Tutora rebate comentários negativos à pelagem diferente de seu golden ruivo: “Essa cor é linda”
Por Beatriz Menezes em Cães
Um vídeo de 2025 de Maíra Campos voltou a circular na web por um desabafo feito nas redes sociais sobre o preconceito que sofreu devido à pelagem de seu cão de estimação.
Na época, a tutora revelou que já recebeu comentários negativos de internautas que questionam a pureza genética do animal por conta de sua cor diferenciada.
O alvo é seu golden retriever de 3 anos, chamado Luke, que apresenta uma tonalidade ruiva e acendeu o debate na internet sobre os padrões estéticos aceitos para cães de raça pura.
A polêmica começou quando Maíra compartilhou um vídeo abordando os mitos sobre a variação de cor de seu animal de estimação.
Segundo ela, muitas pessoas afirmam que o cão não pertence à raça pelo fato de não apresentar o tradicional tom dourado claro, o que motivou uma série de críticas e questionamentos em seu perfil.
A tutora afirmou que não sabia que o filhote desenvolveria uma tonalidade tão escura ao crescer, mas defendeu a beleza do animal e ressaltou que a variação é legítima.
O desconhecimento do público sobre a variação de tons da raça é o principal fator para o estranhamento coletivo.
De acordo com informações do site especializado Backfields, o golden retriever é um animal que aceita diversas tonalidades de pelagem. Os exemplares ruivos e amarelos escuros são conhecidos como American Goldens e aparecem com bastante frequência nos Estados Unidos.
Já os amarelos claros e cremes são chamados de British Cream, comuns na Inglaterra e na Europa Ocidental, enquanto os brancos puros, conhecidos como White European Golden Retriever, são mais encontrados em países do leste europeu.
As diretrizes oficiais de órgãos internacionais reforçam a autenticidade dessas variações de pigmentação. O Golden Retriever Club of Canada aponta que a variedade de cores aceitáveis para esses cães é muito ampla.
O padrão oficial indica que o dourado médio é o mais comum, mas a pelagem pode variar desde o creme muito claro até o cobre escuro.

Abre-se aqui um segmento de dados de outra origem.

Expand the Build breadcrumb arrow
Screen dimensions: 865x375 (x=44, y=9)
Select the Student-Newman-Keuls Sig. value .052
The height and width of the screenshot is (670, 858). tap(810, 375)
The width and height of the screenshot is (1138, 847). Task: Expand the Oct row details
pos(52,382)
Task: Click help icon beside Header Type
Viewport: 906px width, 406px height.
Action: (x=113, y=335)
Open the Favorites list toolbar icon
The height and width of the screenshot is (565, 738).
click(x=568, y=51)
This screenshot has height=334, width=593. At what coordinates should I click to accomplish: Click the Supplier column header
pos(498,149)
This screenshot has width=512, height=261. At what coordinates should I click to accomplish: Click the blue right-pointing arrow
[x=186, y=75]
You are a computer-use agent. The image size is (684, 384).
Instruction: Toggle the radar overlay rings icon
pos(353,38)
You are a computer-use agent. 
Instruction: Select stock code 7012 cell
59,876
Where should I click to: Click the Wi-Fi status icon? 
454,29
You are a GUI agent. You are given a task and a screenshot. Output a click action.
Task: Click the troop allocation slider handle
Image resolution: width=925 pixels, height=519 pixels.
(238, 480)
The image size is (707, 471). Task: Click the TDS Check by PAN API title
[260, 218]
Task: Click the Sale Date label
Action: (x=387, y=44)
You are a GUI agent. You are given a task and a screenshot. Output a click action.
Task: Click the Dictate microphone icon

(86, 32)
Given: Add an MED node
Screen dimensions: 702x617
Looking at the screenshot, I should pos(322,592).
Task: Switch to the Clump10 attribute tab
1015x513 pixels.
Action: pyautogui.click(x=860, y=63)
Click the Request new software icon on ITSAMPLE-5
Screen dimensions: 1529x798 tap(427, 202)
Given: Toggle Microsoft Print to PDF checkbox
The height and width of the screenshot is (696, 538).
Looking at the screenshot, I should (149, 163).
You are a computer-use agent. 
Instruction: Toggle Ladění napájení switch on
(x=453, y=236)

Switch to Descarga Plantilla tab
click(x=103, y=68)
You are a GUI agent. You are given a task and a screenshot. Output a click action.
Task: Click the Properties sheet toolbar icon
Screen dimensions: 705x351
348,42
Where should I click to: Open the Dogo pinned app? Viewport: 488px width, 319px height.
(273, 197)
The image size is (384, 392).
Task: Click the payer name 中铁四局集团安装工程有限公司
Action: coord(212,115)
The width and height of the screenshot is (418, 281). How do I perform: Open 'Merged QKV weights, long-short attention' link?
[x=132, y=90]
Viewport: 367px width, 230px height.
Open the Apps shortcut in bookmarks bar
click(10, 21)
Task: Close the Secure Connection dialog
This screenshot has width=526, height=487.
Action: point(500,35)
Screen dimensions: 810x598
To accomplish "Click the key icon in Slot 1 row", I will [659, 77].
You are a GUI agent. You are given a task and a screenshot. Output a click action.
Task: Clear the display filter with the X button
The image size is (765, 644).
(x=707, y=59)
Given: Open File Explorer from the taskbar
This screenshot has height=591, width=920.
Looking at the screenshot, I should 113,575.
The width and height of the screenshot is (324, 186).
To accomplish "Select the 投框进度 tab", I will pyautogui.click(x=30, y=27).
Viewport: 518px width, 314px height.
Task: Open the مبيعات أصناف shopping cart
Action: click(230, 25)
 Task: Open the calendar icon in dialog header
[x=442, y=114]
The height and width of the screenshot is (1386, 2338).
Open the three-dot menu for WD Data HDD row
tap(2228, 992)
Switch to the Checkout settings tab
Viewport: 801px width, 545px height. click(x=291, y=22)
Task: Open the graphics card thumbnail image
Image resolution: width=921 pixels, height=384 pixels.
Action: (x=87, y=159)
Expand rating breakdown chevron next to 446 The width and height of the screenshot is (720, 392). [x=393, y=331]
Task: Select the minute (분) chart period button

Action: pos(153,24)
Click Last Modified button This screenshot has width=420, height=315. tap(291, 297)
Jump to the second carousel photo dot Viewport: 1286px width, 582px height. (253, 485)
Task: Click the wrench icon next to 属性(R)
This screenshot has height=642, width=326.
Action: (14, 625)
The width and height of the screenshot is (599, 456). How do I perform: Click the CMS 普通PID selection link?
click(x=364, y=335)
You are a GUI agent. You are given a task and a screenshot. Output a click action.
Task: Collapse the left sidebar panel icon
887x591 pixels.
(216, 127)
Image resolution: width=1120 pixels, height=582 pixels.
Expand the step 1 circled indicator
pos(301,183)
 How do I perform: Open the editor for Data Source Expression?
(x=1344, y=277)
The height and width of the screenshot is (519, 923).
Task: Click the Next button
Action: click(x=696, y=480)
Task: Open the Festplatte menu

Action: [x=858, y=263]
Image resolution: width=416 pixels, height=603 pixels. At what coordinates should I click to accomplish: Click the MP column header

O clube canadense esclarece que a maioria dos primeiros cães da raça tinha justamente uma tonalidade mais escura e que essa característica genética permanece ativa até os dias de hoje.
O tom creme só foi adicionado ao padrão inglês no ano de 1936 devido ao aumento da popularidade da cor.
A cor do pelo tende a escurecer com o passar dos anos. Nos filhotes, a cor das orelhas costuma indicar a tonalidade que o cão terá quando atingir a idade adulta.
Apesar das diferenças visuais entre o ruivo e o branco, todos esses animais são essencialmente golden retrievers e compartilham o mesmo temperamento dócil, além das características físicas estruturais, mudando apenas o espectro de pigmentação.
O vídeo tem mais de 4.900 visualizações, 271 curtidas e 58 comentários.
“É a cor mais linda”.
“O ruivo mais lindo do mundo”.
“Ele é perfeito”.
Confira abaixo:
Para Maíra, a chegada de Luke representou uma transformação profunda que foi além do enfrentamento de críticas na internet e impactou diretamente sua saúde.
No Instagram ela contou que quando adotou o animal, enfrentava o sedentarismo e pesava 86 quilos, encontrando dificuldades para realizar caminhadas curtas.
A necessidade de gastar a energia do filhote serviu como um estímulo para mudar os hábitos de vida. Com uma rotina de exercícios e reeducação alimentar, ela eliminou 20 quilos ao longo de três anos e passou a praticar corrida, boxe e musculação.
A família cresceu com a chegada de outro cão, Simba, de 2 anos, que se juntou aos passeios diários que auxiliam na manutenção do bem-estar físico da tutora e dos animais.